→ **Your goal**
Format every row below as a numbered list, leaving out any blank lines.

# # # # #

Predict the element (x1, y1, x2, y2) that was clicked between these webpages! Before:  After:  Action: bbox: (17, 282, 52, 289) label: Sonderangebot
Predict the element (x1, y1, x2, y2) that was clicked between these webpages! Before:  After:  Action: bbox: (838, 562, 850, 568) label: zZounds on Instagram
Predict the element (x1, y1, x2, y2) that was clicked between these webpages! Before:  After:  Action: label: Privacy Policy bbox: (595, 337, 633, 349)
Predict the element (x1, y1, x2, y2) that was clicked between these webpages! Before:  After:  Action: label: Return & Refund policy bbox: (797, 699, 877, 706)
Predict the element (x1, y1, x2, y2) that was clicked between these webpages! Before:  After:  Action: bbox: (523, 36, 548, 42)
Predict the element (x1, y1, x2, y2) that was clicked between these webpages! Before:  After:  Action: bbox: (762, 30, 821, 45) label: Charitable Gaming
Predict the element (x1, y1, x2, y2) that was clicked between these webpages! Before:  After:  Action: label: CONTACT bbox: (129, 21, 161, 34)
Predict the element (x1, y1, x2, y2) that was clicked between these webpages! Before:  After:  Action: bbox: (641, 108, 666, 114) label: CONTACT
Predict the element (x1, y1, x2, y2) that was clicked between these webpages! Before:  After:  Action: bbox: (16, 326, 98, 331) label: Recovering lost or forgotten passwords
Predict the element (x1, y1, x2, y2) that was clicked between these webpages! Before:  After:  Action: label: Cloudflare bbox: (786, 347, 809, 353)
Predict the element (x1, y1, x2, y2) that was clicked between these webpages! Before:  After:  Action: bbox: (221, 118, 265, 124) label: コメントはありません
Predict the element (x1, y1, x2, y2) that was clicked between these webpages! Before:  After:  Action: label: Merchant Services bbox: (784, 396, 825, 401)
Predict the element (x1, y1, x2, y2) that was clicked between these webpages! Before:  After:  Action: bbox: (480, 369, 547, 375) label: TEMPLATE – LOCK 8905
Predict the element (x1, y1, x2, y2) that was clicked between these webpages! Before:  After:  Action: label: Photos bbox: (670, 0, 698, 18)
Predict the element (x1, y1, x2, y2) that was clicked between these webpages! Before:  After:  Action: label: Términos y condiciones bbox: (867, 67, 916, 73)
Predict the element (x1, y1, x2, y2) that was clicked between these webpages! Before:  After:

# # # # #

→ **Solution below**
1. Predict the element (x1, y1, x2, y2) that was clicked between these webpages! Before:  After:  Action: bbox: (17, 282, 52, 289) label: Sonderangebot
2. Predict the element (x1, y1, x2, y2) that was clicked between these webpages! Before:  After:  Action: bbox: (838, 562, 850, 568) label: zZounds on Instagram
3. Predict the element (x1, y1, x2, y2) that was clicked between these webpages! Before:  After:  Action: label: Privacy Policy bbox: (595, 337, 633, 349)
4. Predict the element (x1, y1, x2, y2) that was clicked between these webpages! Before:  After:  Action: label: Return & Refund policy bbox: (797, 699, 877, 706)
5. Predict the element (x1, y1, x2, y2) that was clicked between these webpages! Before:  After:  Action: bbox: (523, 36, 548, 42)
6. Predict the element (x1, y1, x2, y2) that was clicked between these webpages! Before:  After:  Action: bbox: (762, 30, 821, 45) label: Charitable Gaming
7. Predict the element (x1, y1, x2, y2) that was clicked between these webpages! Before:  After:  Action: label: CONTACT bbox: (129, 21, 161, 34)
8. Predict the element (x1, y1, x2, y2) that was clicked between these webpages! Before:  After:  Action: bbox: (641, 108, 666, 114) label: CONTACT
9. Predict the element (x1, y1, x2, y2) that was clicked between these webpages! Before:  After:  Action: bbox: (16, 326, 98, 331) label: Recovering lost or forgotten passwords
10. Predict the element (x1, y1, x2, y2) that was clicked between these webpages! Before:  After:  Action: label: Cloudflare bbox: (786, 347, 809, 353)
11. Predict the element (x1, y1, x2, y2) that was clicked between these webpages! Before:  After:  Action: bbox: (221, 118, 265, 124) label: コメントはありません
12. Predict the element (x1, y1, x2, y2) that was clicked between these webpages! Before:  After:  Action: label: Merchant Services bbox: (784, 396, 825, 401)
13. Predict the element (x1, y1, x2, y2) that was clicked between these webpages! Before:  After:  Action: bbox: (480, 369, 547, 375) label: TEMPLATE – LOCK 8905
14. Predict the element (x1, y1, x2, y2) that was clicked between these webpages! Before:  After:  Action: label: Photos bbox: (670, 0, 698, 18)
15. Predict the element (x1, y1, x2, y2) that was clicked between these webpages! Before:  After:  Action: label: Términos y condiciones bbox: (867, 67, 916, 73)
16. Predict the element (x1, y1, x2, y2) that was clicked between these webpages! Before:  After:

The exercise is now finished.